Task directions => Note the line where "Task: Click the LinkedIn" appears in the data below; write it out exactly, along with every line that comes after it to the end.

Supplied information Start Marker

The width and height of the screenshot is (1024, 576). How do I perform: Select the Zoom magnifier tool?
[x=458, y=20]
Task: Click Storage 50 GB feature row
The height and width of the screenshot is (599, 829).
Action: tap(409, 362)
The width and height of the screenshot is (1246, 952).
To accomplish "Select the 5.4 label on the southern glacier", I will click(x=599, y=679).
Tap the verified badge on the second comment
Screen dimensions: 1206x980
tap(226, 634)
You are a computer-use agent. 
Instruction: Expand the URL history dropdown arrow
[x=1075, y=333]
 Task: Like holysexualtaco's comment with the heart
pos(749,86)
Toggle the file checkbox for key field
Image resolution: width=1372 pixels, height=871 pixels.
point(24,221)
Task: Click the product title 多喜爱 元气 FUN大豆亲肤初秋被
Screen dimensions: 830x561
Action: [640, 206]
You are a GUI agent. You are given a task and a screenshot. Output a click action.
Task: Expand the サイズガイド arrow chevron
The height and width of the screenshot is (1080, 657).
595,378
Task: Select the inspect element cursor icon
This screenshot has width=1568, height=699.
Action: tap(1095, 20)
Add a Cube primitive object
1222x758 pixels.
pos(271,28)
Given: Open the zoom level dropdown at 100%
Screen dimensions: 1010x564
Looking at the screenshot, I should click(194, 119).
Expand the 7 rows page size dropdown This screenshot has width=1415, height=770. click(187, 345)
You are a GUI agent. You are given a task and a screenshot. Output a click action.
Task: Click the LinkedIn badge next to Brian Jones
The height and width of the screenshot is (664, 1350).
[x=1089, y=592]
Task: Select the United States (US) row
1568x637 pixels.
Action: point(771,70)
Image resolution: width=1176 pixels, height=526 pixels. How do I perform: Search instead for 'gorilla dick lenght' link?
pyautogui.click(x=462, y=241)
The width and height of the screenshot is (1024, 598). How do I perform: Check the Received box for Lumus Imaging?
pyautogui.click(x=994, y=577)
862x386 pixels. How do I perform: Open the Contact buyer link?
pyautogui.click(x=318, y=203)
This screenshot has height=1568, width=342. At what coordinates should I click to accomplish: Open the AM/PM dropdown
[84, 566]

Supplied information End Marker

Result of the exercise =>
Task: Click the LinkedIn badge next to Brian Jones
The height and width of the screenshot is (664, 1350).
[x=1089, y=592]
Task: Select the United States (US) row
1568x637 pixels.
Action: point(771,70)
Image resolution: width=1176 pixels, height=526 pixels. How do I perform: Search instead for 'gorilla dick lenght' link?
pyautogui.click(x=462, y=241)
The width and height of the screenshot is (1024, 598). How do I perform: Check the Received box for Lumus Imaging?
pyautogui.click(x=994, y=577)
862x386 pixels. How do I perform: Open the Contact buyer link?
pyautogui.click(x=318, y=203)
This screenshot has height=1568, width=342. At what coordinates should I click to accomplish: Open the AM/PM dropdown
[84, 566]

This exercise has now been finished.